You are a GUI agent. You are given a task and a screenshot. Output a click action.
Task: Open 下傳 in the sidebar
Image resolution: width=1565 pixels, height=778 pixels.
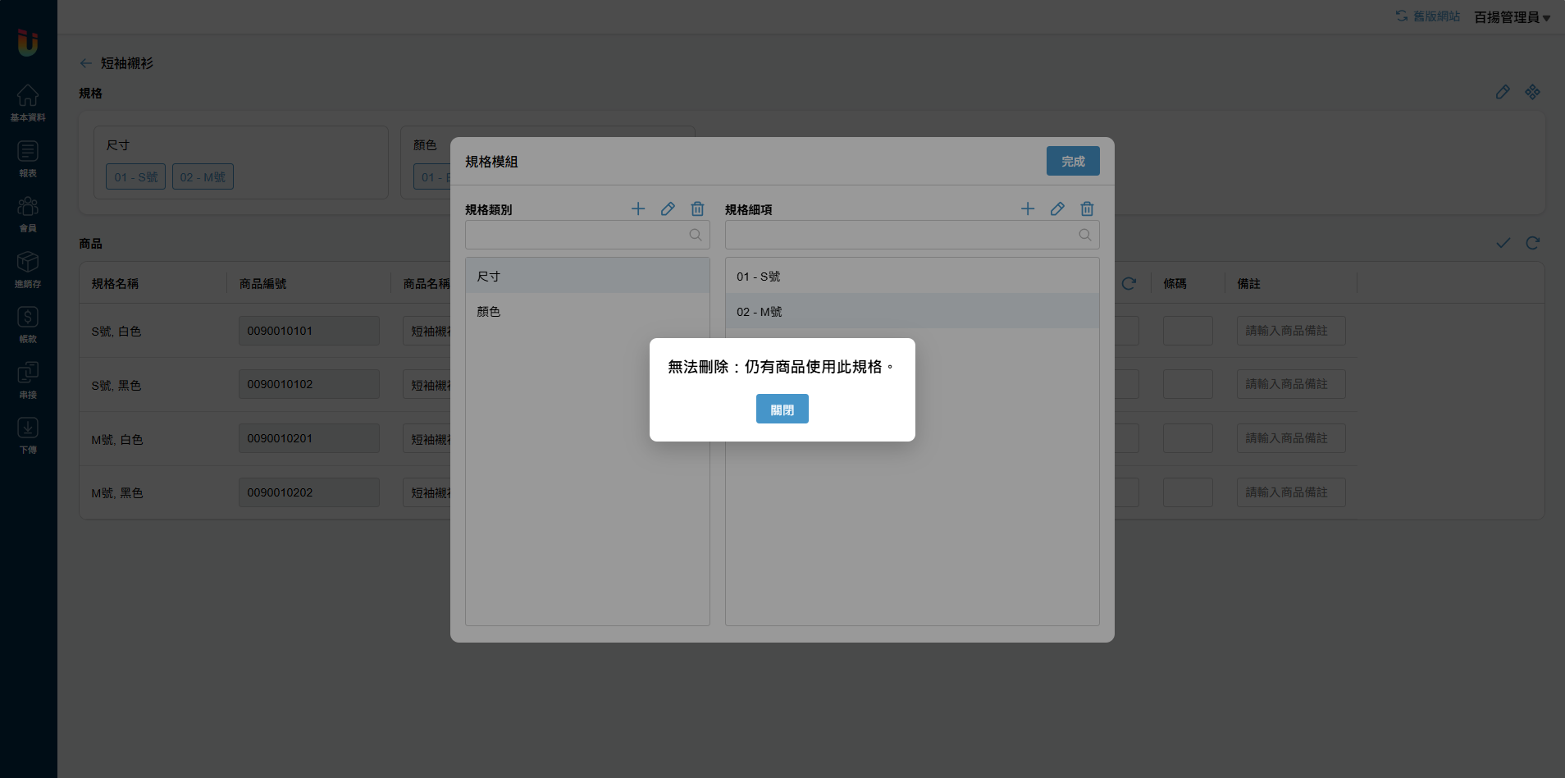[28, 435]
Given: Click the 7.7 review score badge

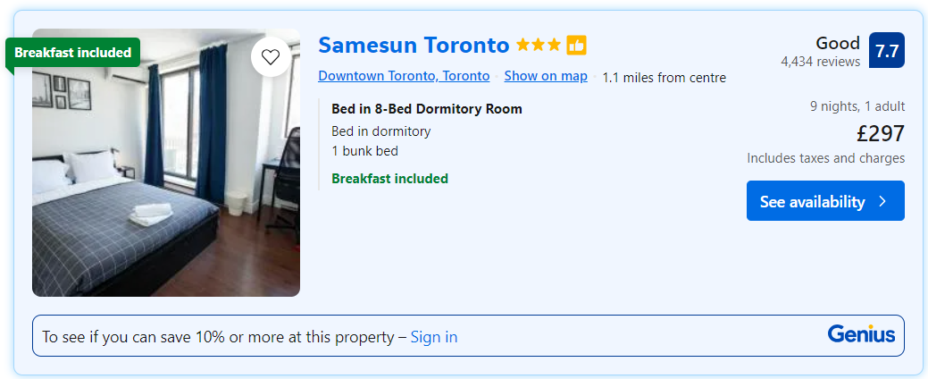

##########

_WHAT THE EXERCISE ASKS:_ Your answer must restate the entries word for word and contain no pictures.

_EXPECTED ANSWER:_
You are a GUI agent. You are given a task and a screenshot. Output a click action.
Task: Open 下傳 in the sidebar
Image resolution: width=1565 pixels, height=778 pixels.
[28, 435]
Given: Click the 7.7 review score badge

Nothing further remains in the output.